Migration to Scala 2.11 to run on Spark 2


#1

Hi,

In Simply Business we are currently using Snowplow integrated with Spark 1.6 and deployed on EMR-4.6.

Wa are in the process of migrating to Spark 2, EMR 5.2 as it will help us in many areas. However this version of Spark in EMR is built on top of Scala 2.11. Talked with AWS support and they don’t have a similar Spark 2 on Scala 2.10 EMR build they can offer.

So we are migrating our projects to Scala 2.11 in order to be able to run in Spark 2 in EMR. We obviously have a dependency on Snowplow libraries which are all built against Scala 2.10. (We mainly depend on common-enrich)

Before I embark on updating libraries and trial error what goes wrong with every update I do, I was wondering what kind of progress you have done on this area, and if a joint effort (at least for the projects we depend on) would be beneficial.
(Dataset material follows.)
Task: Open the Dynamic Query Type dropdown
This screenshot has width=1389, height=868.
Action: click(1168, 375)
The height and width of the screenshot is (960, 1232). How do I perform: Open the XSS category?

I am aware of this ticket: https://github.com/snowplow/snowplow/issues/2824 but it doesn’t give much detail on roadmap or progress.

Thanks a lot,


#2

Hello @calo81,

There’s some work going on bumps branch. There’s no ETA yet and this is more like an experiment, but what we can see here is that:

  1. This branch compiles by Scala 2.11
  2. We need to publish two more our projects with 2.11 support (scala-forex and scala-util)
  3. The only feature I found not working as expected is API Request Enrichment (tests just hanging)

So, depending on how urgent it is for you - you may want to publish locally (sbt publishLocal) scala-forex-M1 and scala-util-M1 and comile Common Enrich using them.
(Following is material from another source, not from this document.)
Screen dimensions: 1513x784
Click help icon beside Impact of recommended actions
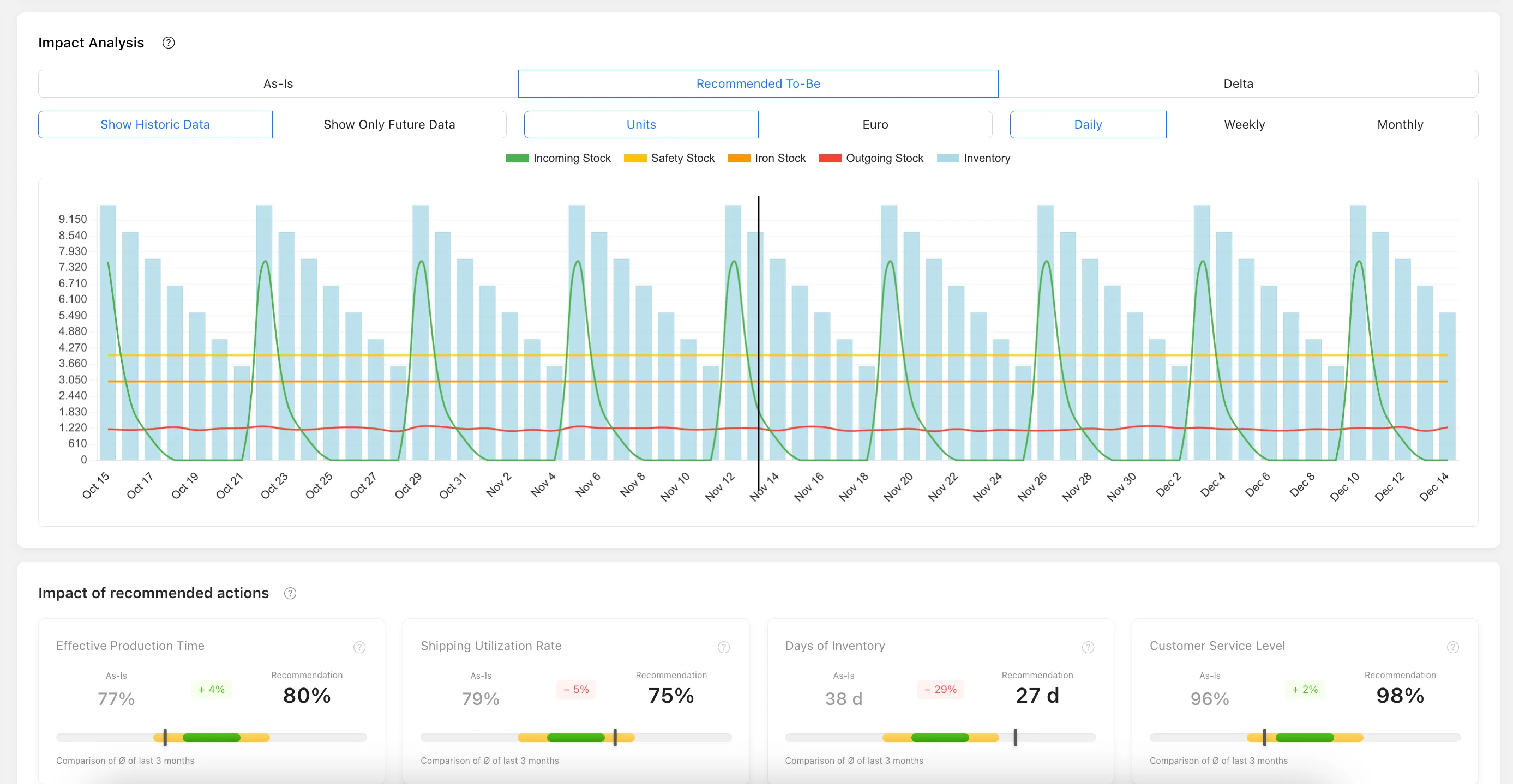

Any feedback on this would be highly appreciated.


#3

Hi Anton,
thanks a lot for the reply and the pointer to the branch.

I will pick up on that branch as you suggest (will discard the one I was changing myself), try it out and let you know if I encounter any problems or any kind of feedback I may have.

Cheers,


#4

Hi @anton sorry but where is the M1 branch of Scala-util ?. I can’t find it, I think is not in the repo… Also I found this issue here: https://github.com/snowplow/scala-util/issues/20 where it is mentioned that the plan is to kill this project. How should I proceed?.

Thanks,


#5

Hi @calo81,

Sorry for not mentioning it earlier. I think better way would be to move the single very simple class from scala-util to somewhere like com.snowplowanalytics.snowplow.enrich.common.utils and remove dependency entirely and replace all import com.snowplowanalytics.util.Tap._ with com.snowplowanalytics.snowplow.enrich.common.utils.Tap._.


#6

Hi,

When do you expect the scala 2.11 branch to be merged in?